December 5, 2011 by rkelly976
Have you ever had a manager, director, or other form of boss to whom you just wanted to say, “Listen man, you’re ego is really getting in my way”? Okay, maybe those weren’t your exact thoughts. Maybe they were something like, “Hey, stop taking credit for my ideas and my work!” or similar. I believe we have all known or worked with the egotistical “leader” and we can probably all attest to the fact that working for him/her sucks.
My message today is simply this: You know that working for the egotistical leader sucks. So, don’t be an egotistical project leader; be a humble project leader. That way, people don’t think working with you sucks.
Unfortunately, there seem to be some common misconceptions about humility. The dictionary describes being “humble” as “not proud or arrogant; modest”. It also lists the antonyms of humble as “proud, noble, exalted, rude, insolent, elevated”. But for some reason, many equate humility with weakness when the opposite is true.
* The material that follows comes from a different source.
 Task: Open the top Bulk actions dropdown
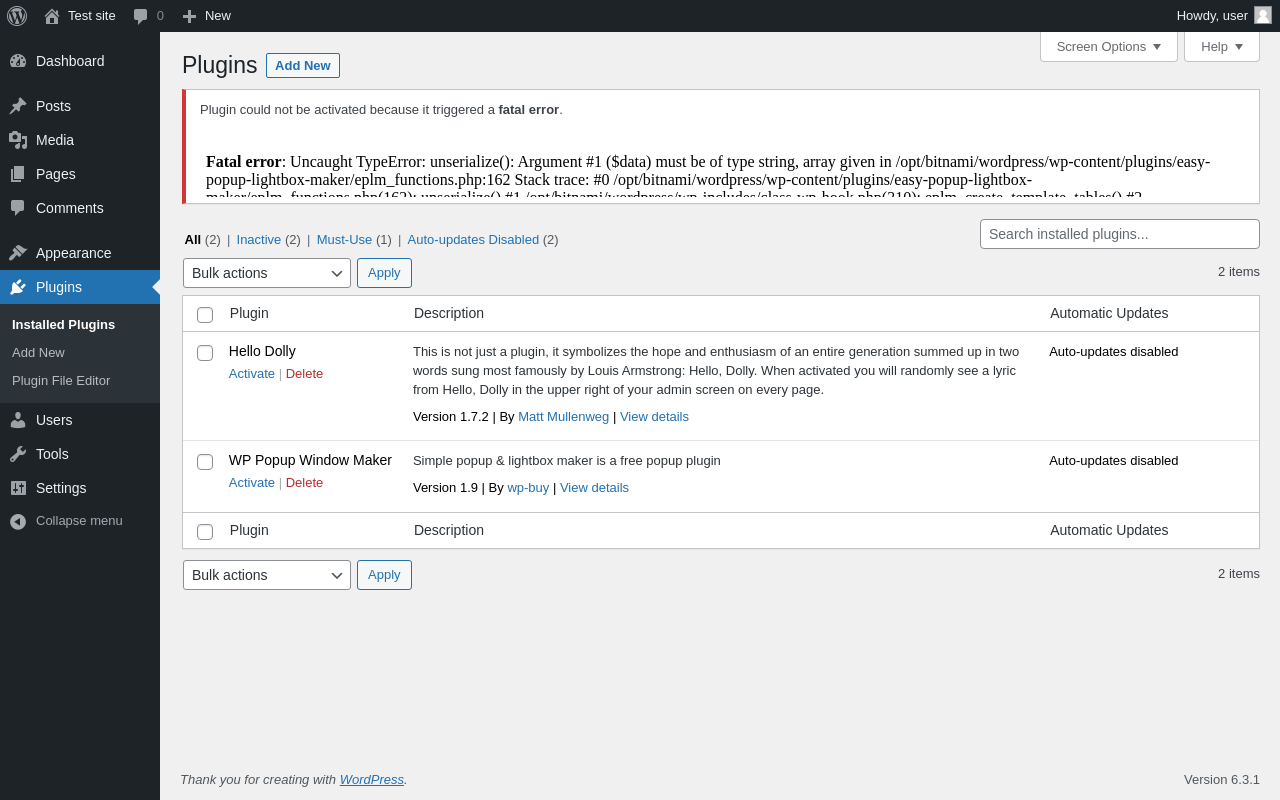(267, 273)
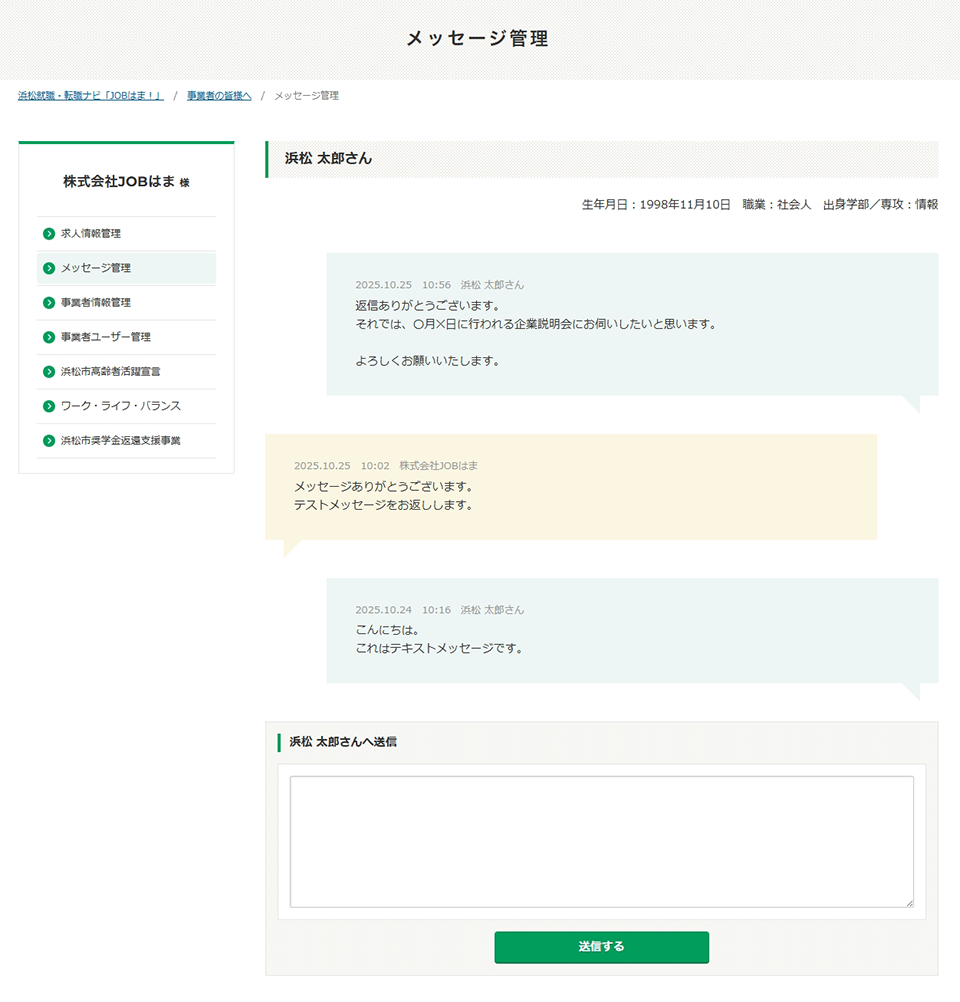Click the arrow icon beside 求人情報管理
This screenshot has height=1002, width=960.
click(49, 234)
Dan Rockwell, the Leadership Freak, wrote a post on his leadership blog listing 5 ways to spot a humble leader. The first on his list is, “Do they focus on others?” This, to me, is the key. So here are six attributes of the humble leader that take the focus off the self and still show true strength and leadership:
1. The humble project leader DOES act more sincerely and authentically – and his team will respect him for it.
2. The humble project leader does NOT degrade herself or others. When given compliments, she doesn’t put herself down by saying, “Oh no, that wasn’t really a big deal.” Instead she will graciously say “Thank you” and give credit to others if credit is due.
3. The humble project leader does NOT take credit for the work of his individual team members. He doesn’t need to because he understands that the great work of his team reflects well on him as a leader by default. Taking the credit achieves nothing but the loss of respect from his team members.
4. The humble project leader DOES value the input of her team members. She realizes that they each specialize in something, which means that they may, at times, know more about what they need to do than she does.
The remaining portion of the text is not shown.